Eine Qualitätszeitung sollte jedoch Redakteure haben, die wissen, wie schnell Studien (so es denn in diesem Fall überhaupt jemals etwas gab, das diesen Namen verdient gehabt hätte) zu veralten pflegen, deren Forschungsgegenstand weit in der Zukunft liegt. 2009 gab es kaum mehr verinternetzte Gegenstände als die bekannten Computer, Smartphones und Tablets. Wer als Privatmensch irgendetwas anderes online hatte, war ein Exot. Auch in der Industrie war M2M kein Massenphänomen, bei dem jeder Arbeitnehmer an seinem Arbeitsplatz mehrere Online-Geräte vorgefunden hätte. Seither habe ich weniger von einem Boom dieser Technik mitbekommen als von Bekundungen der Macher, dass das alles wohl doch nicht so schnell vorangeht wie erhofft. Daran ändern auch Kameras oder Drucker mit WLAN-Modul nichts: Die tauschen Daten nur lokal aus und haben keine feste IPv6-Adresse.

Was die Gesamtzahl theoretisch M2M-tauglicher „Dinge“ angeht, kenne ich keine belegte Zahl für 2009, auch keine für 2012. Ich halte aber alles in allem eine niedrige zweistellige Milliardenzahl für realistisch. Und die soll sich bis 2015 verfünfzig- oder verhundertfachen? Wie denn? Dazu müsste jeder dieser besagten Gegenstände entweder einen WLAN-Sender enthalten oder seine Daten via Powerline oder gar Ethernet austauschen.

Haben Sie so etwas zu Hause, etwa eine Waschmaschine, die mit dem Smartbot des Miele-Callcenters telefoniert, wenn sie Sehnsucht nach dem Techniker hat? Wenn ja, kennen Sie noch jemanden? Haben Sie mal versucht, eine internetfähige Glühbirne zu kaufen? (Für einen Bezugsquellennachweis wäre ich Ihnen dankbar.)

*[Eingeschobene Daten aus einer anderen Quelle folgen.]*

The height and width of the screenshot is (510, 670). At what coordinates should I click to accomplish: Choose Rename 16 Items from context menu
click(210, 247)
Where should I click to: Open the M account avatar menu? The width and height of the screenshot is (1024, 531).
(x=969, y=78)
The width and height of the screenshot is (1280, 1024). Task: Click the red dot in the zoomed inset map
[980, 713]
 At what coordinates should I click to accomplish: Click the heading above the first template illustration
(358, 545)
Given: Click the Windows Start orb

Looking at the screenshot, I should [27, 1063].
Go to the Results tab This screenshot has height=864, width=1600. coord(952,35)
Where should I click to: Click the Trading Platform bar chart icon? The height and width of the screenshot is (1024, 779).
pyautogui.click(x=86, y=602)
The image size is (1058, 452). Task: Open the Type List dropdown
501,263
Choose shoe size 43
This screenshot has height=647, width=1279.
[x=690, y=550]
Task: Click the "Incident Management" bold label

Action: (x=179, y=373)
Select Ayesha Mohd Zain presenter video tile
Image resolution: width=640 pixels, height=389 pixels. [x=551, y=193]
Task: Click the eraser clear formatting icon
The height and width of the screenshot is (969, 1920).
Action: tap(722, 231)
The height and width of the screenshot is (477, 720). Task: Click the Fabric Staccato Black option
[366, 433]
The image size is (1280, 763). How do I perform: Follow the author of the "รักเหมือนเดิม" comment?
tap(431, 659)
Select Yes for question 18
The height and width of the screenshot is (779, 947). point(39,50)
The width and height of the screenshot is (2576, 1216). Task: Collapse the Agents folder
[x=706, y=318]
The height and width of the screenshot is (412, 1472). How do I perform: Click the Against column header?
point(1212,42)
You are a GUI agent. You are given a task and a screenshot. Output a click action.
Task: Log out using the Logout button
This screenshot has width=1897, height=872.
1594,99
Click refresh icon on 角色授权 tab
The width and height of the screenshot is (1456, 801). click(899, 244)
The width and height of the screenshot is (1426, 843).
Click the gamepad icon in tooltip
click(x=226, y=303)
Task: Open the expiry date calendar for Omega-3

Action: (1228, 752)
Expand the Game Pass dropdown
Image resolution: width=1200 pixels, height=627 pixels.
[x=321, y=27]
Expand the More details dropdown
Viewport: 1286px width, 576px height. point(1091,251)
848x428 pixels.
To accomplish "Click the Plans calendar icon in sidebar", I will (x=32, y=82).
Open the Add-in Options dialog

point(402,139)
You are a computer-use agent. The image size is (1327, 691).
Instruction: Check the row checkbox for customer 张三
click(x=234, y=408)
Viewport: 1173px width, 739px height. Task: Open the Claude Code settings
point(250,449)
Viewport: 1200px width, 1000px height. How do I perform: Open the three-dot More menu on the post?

Naja, vielleicht erkenne ich auch nur nicht, dass der Feuilletonkollege das alles total ironisch gemeint hat. Ein zarter Hinweis darauf könnte die Erwähnung des Kühlschranks sein, der merkt, wenn die Milch alle ist. Einen solchen Kühlschrank hat es nie gegeben, niemand wird ihn je bauen. Und zwar nicht nur, weil es dafür kein Geschäftsmodell und keine Nachfrage gibt, sondern weil es technisch nicht geht. Der Kühlschrank würde nur merken, ob eine Packung Milch in ihm steht, aber nicht, wann diese leer ist oder dass sein Besitzer die nächsten drei Tage auf Dienstreise ist und deshalb gar keine neue geliefert bekommen möchte.

Aber ich wette, so mancher Leser wird das jetzt wieder mal für bare Münze nehmen und glauben, dass Ingenieure und IT-Leute nichts besseres zu tun hätten, als so einen Big-Brother-Mist zu entwickeln, der dem Staat (oder Apple oder Amazon) hilft, die Ernährungsgewohnheiten der Bürger auszuspionieren. Es gibt ja auch Redakteure, die das Märchen mit der Billion weitererzählen.